DISBROWE, Edward Cromwell (1790-1851), of Walton-upon-Trent, Derbys.

Published in The History of Parliament: the House of Commons 1820-1832, ed. D.R. Fisher, 2009
Available from Cambridge University Press

Constituency

Dates

11 Feb. 1823 - 1826

Family and Education

bap. 26 Sept. 1790,1 1st s. of Edward Disbrowe† of Walton and Charlotte, da. of Hon. George Hobart† (afterwards 3rd earl of Buckinghamshire) of Nocton, Lincs. educ. Eton 1802-8; Christ Church, Oxf. 1808. m. 24 Oct. 1821 at Thun, Switzerland, Anne, da. of Hon. Robert Kennedy, 2s. 3da. (1 d.v.p.). suc. fa. 1818; GCH 1831. d. 29 Oct. 1851.

Offices Held

Sec. of legation to Denmark 1814-20, to Switzerland 1820-3; sec. of embassy and min. plenip. ad int. to Russia 1825-8; envoy extraordinary and min. plenip. to Württemberg 1828-33, to Sweden 1834-5, to Netherlands 1836-d.

Biography

Disbrowe was descended from a sister of the Protector, whose name he was given. His mother died shortly before his eighth birthday. At about that time his father, the owner by inheritance of an estate near Burton-on-Trent and an active officer of the Staffordshire militia, established himself as a favourite of George III. He was appointed chamberlain to Queen Charlotte in 1801, took up residence at Windsor and the following year obtained from his brother-in-law Lord Hobart†, Addington’s colonial secretary and later 4th earl of Buckinghamshire, a West Indian sinecure to help him provide for his three sons and three daughters. Of Edward Cromwell Disbrowe’s brothers, who both followed him to Eton, George joined the Grenadier Guards, served in the Peninsula and at Waterloo, was made KH in 1835 and died in 1876; while Henry John went to Oxford, was a fellow of All Souls, 1816-21, and rector of Welbourne, Lincolnshire from 1820 until his death in 1867.2

Disbrowe was earmarked for the diplomatic line, and in June 1810 he was sent to Lisbon to act as secretary and factotum to the British envoy, Charles Stuart, his mother’s first cousin. On his arrival he reported to his father:

The first appearance of Lisbon and the Tagus is wonderfully fine, but the streets are narrow with high houses, and stink enough to poison you. I, from not being used to it, held my nose as I went along some of the narrower streets.

§ REQUIRED TASK A
Answer these from the Disbrowe biography:
(i) Where did Disbrowe marry in 1821?
(ii) To which country was he envoy extraordinary and minister plenipotentiary from 1836 until his death?
(iii) To what city was he sent in June 1810?
The listing that follows has nothing to do with the Disbrowe biography above.

§ ENTRIES SUPPLIED
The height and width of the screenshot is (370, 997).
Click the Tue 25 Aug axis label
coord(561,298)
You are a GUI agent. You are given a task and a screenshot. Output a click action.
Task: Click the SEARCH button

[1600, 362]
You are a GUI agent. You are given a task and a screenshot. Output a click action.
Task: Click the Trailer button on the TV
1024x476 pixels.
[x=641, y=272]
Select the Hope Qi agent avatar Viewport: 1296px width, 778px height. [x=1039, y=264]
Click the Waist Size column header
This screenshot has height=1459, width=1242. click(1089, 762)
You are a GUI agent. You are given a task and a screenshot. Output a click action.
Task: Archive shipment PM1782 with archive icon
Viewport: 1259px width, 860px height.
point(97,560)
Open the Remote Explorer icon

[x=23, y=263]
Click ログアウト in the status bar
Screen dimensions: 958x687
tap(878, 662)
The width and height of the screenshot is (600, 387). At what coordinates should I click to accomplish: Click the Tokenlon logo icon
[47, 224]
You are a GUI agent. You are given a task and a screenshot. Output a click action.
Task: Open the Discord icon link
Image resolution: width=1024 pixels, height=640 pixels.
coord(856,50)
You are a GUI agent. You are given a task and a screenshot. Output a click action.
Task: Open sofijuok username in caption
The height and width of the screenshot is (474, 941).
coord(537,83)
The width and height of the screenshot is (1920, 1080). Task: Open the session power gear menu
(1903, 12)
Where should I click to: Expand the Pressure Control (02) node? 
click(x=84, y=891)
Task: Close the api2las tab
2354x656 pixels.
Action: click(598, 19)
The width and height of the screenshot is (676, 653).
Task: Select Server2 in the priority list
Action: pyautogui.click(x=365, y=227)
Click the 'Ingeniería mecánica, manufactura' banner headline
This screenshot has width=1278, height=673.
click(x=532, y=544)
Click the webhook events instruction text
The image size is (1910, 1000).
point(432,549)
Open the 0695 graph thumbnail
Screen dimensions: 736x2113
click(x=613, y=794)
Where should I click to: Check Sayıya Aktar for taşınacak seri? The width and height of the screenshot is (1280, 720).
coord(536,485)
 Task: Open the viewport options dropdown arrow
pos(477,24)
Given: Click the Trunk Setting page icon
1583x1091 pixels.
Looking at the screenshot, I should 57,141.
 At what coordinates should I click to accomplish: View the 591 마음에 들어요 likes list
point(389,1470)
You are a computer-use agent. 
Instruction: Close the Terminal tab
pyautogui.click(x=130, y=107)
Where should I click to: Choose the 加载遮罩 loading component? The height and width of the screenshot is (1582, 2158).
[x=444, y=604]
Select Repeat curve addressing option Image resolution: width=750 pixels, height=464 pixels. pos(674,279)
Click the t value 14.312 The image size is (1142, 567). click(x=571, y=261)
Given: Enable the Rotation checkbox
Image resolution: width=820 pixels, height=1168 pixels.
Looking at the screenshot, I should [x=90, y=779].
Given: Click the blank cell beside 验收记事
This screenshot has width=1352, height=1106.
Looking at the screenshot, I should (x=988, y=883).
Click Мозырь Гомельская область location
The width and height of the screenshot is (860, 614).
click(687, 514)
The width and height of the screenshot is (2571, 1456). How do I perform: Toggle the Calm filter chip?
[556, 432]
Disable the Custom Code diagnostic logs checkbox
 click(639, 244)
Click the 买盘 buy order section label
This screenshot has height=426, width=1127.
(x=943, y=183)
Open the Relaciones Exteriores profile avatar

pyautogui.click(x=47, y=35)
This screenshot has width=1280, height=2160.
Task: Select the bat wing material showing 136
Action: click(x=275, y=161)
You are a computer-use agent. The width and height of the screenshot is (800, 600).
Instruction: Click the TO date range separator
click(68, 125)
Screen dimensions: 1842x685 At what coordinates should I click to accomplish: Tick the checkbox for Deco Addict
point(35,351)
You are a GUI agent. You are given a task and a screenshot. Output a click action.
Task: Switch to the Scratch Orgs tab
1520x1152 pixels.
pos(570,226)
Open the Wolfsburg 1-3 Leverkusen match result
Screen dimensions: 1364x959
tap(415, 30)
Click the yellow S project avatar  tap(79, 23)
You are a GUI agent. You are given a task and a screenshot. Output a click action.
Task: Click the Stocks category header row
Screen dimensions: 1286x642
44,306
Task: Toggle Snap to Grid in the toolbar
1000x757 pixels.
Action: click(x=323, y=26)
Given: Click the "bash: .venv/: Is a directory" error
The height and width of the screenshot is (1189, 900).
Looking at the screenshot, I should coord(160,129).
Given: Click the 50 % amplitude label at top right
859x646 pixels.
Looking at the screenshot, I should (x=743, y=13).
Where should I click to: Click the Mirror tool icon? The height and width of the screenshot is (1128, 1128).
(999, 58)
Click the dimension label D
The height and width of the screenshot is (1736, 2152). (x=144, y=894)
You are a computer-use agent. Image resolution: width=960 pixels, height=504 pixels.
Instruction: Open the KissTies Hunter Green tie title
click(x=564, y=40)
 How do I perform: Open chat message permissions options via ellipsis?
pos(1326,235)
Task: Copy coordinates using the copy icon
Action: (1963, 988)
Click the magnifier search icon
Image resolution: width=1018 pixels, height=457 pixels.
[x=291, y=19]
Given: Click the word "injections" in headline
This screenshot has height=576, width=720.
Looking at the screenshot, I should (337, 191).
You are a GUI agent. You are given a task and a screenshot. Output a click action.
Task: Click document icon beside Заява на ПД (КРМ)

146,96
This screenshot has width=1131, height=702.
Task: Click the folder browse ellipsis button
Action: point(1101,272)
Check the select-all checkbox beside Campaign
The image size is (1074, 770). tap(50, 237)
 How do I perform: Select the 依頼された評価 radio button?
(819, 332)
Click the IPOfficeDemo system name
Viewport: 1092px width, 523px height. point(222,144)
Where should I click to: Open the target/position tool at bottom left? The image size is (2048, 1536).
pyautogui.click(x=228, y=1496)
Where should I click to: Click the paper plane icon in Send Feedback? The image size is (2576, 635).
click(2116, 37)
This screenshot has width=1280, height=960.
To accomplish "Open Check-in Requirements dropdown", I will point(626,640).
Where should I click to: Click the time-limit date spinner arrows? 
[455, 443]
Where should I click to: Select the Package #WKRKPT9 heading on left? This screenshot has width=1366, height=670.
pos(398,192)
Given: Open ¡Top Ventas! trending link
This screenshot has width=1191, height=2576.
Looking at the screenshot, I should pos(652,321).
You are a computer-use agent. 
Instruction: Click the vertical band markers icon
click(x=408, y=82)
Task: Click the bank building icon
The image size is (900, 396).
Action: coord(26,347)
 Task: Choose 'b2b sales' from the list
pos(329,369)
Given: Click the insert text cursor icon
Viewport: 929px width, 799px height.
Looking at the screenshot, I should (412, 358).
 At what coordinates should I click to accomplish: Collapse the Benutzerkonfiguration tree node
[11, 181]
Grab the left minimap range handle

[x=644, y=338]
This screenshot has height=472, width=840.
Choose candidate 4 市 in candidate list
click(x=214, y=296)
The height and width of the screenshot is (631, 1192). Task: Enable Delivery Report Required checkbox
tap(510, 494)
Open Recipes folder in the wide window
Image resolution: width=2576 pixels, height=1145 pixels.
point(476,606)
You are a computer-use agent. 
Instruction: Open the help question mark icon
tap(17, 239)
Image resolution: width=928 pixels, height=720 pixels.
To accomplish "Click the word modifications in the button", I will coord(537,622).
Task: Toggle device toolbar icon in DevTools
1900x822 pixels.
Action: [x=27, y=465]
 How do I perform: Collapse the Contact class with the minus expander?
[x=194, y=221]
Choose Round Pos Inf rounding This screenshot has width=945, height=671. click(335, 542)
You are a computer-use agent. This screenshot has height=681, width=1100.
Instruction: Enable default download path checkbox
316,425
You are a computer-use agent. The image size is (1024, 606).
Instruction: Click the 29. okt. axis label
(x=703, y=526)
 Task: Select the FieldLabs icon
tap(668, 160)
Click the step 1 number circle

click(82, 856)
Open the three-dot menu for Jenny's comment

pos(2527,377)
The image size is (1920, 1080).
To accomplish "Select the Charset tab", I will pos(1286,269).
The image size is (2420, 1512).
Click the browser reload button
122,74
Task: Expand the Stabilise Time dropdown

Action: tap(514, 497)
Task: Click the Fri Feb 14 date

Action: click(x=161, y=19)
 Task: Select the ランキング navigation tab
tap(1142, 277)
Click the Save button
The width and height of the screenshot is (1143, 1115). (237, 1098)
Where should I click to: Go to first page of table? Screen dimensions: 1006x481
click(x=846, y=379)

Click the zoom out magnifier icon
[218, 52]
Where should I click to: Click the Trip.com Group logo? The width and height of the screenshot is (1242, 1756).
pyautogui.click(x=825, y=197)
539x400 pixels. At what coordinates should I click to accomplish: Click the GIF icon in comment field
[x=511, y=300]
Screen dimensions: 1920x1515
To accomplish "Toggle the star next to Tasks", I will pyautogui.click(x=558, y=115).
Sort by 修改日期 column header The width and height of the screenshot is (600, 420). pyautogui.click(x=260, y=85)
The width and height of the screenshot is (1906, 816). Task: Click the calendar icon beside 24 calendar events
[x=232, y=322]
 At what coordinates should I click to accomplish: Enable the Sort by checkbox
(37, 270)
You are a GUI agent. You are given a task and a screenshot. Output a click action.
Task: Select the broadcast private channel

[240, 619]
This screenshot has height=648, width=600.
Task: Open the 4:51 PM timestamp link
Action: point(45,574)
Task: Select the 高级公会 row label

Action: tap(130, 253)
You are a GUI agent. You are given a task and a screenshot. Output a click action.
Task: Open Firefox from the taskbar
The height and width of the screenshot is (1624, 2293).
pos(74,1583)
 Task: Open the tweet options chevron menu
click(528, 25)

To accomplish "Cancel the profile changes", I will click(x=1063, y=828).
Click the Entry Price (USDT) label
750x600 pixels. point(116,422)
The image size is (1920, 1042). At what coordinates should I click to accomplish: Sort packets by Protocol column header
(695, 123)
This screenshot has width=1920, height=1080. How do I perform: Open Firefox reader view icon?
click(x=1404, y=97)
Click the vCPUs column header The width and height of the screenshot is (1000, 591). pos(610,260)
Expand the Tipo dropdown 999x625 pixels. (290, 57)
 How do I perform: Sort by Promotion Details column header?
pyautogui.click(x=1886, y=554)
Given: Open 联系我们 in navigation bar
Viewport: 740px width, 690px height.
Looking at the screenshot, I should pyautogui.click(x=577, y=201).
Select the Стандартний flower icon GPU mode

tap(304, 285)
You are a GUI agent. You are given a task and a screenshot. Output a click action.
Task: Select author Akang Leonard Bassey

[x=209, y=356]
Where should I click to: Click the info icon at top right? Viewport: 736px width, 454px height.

§ REQUIRED TASK B
Transcribe everything in the listing from its first line down to the line containing "This screenshot has height=1459, width=1242.", with both ends included.

§ CORRECT ANSWER A
(i) Thun, Switzerland
(ii) The Netherlands
(iii) Lisbon

§ CORRECT ANSWER B
The height and width of the screenshot is (370, 997).
Click the Tue 25 Aug axis label
coord(561,298)
You are a GUI agent. You are given a task and a screenshot. Output a click action.
Task: Click the SEARCH button

[1600, 362]
You are a GUI agent. You are given a task and a screenshot. Output a click action.
Task: Click the Trailer button on the TV
1024x476 pixels.
[x=641, y=272]
Select the Hope Qi agent avatar Viewport: 1296px width, 778px height. [x=1039, y=264]
Click the Waist Size column header
This screenshot has height=1459, width=1242. click(1089, 762)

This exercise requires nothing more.